In the Egyptian outdoor advertising market, GRPs are increasingly used by multinational brands and media agencies that apply global planning standards to local campaigns. A Ring Road billboard network delivering 60% reach with a frequency of 8 over a 30-day period generates 480 GRPs — a figure that can be weighed against television GRPs to determine the optimal media mix. Agencies like Publicis, GroupM, and Dentsu operating in Cairo use GRP-based planning frameworks to allocate budgets across channels and justify OOH's role in the media plan with quantifiable evidence.
Calculating GRPs for OOH requires reliable audience data — specifically, reach and frequency estimates for each billboard location. This data comes from traffic counts, audience measurement studies, and increasingly from mobile location analytics. The challenge in Egypt has been the inconsistency of traffic data across different operators and locations, but this is improving as measurement standards are adopted and technology-driven data collection replaces manual counting methods.
GRP targets vary by campaign objective and product category. A new product launch in Egypt might target 800-1200 GRPs across all media to achieve sufficient awareness and trial. The OOH component might contribute 200-400 of those GRPs, with the remainder from television, digital, and social media. For established brands maintaining awareness, lower GRP targets of 300-600 across all media may suffice, with OOH providing ongoing frequency through long-running billboard campaigns.
One important consideration is that GRPs measure pressure, not efficiency. A campaign delivering 500 GRPs at a cost of 1 million EGP is more efficient than one delivering 500 GRPs at 2 million EGP, even though the gross audience pressure is identical. This is why GRPs should always be evaluated alongside cost metrics like CPM to provide a complete picture of campaign value.

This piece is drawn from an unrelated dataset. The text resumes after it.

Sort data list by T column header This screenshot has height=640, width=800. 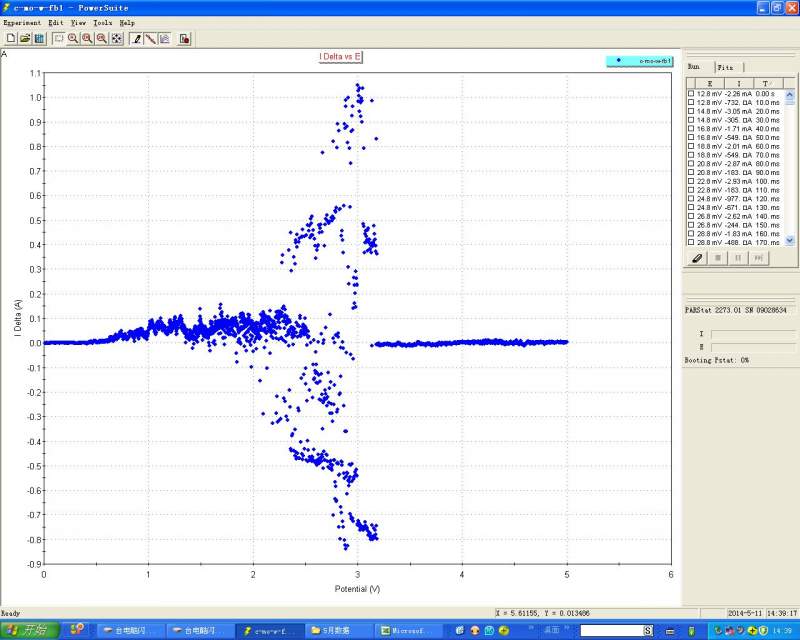pos(766,83)
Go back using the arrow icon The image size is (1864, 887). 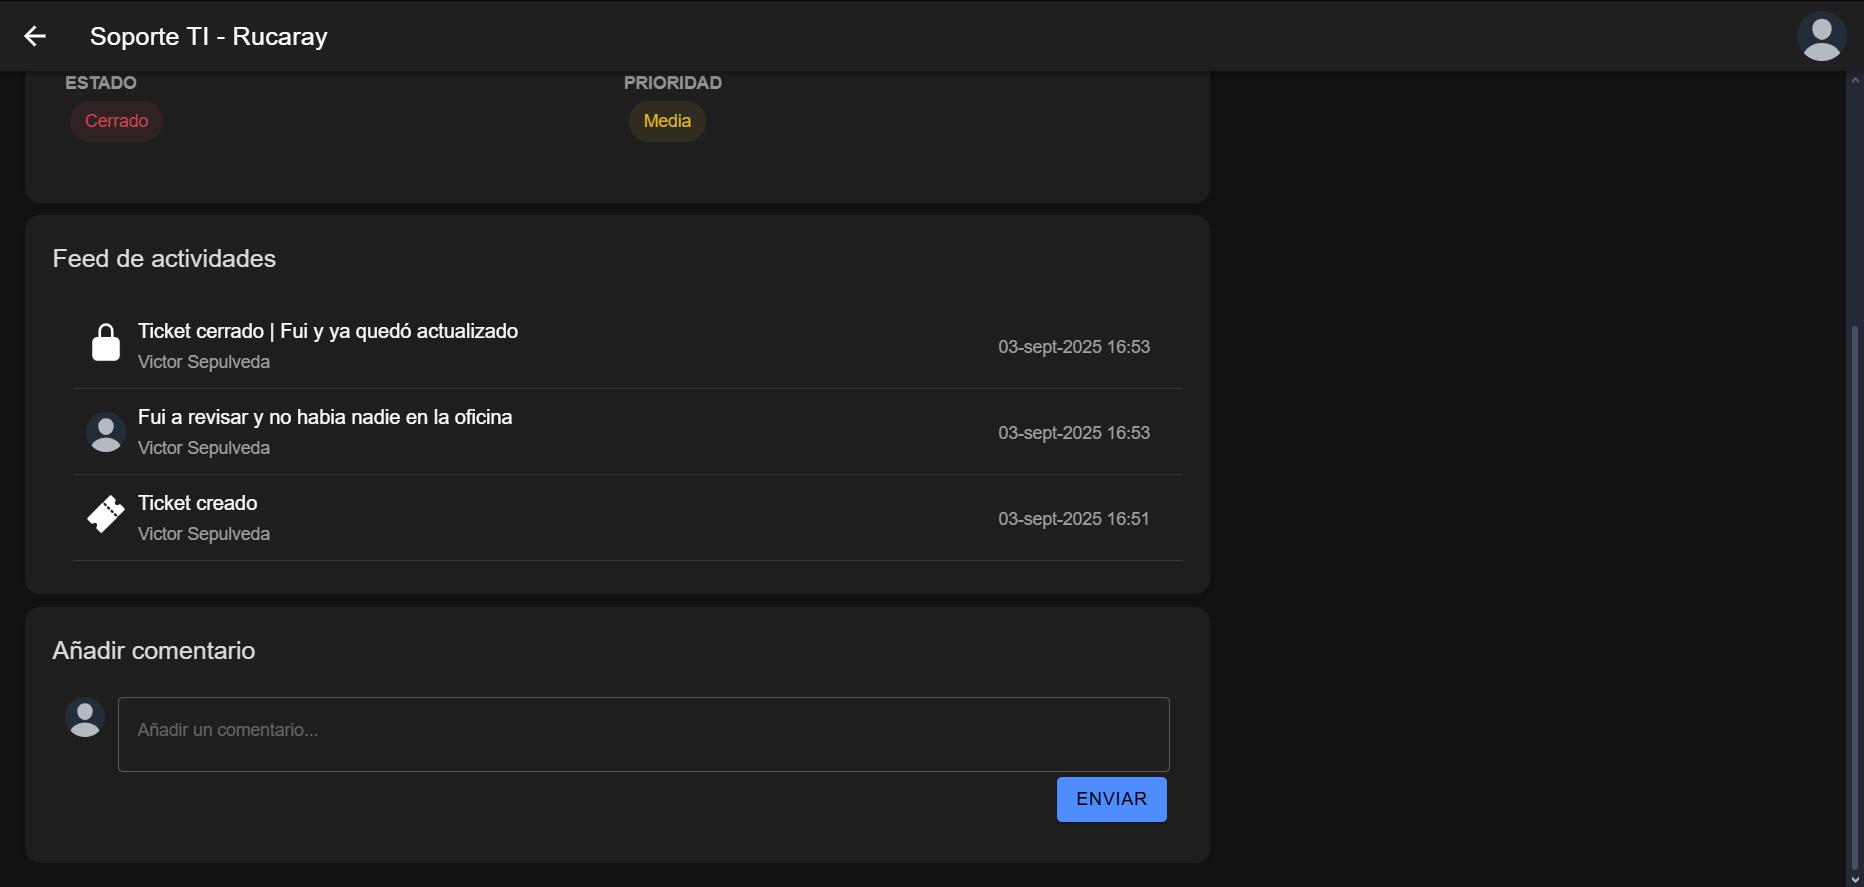coord(35,36)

SkylineDOOH supports GRP-based planning by providing the underlying data — estimated impressions, reach, and frequency — for each billboard in its marketplace. When media planners assemble multi-location proposals on the platform, the aggregate data helps calculate approximate GRPs for the outdoor component of an integrated campaign, bringing outdoor advertising closer to the measurability standards that advertisers expect from other channels.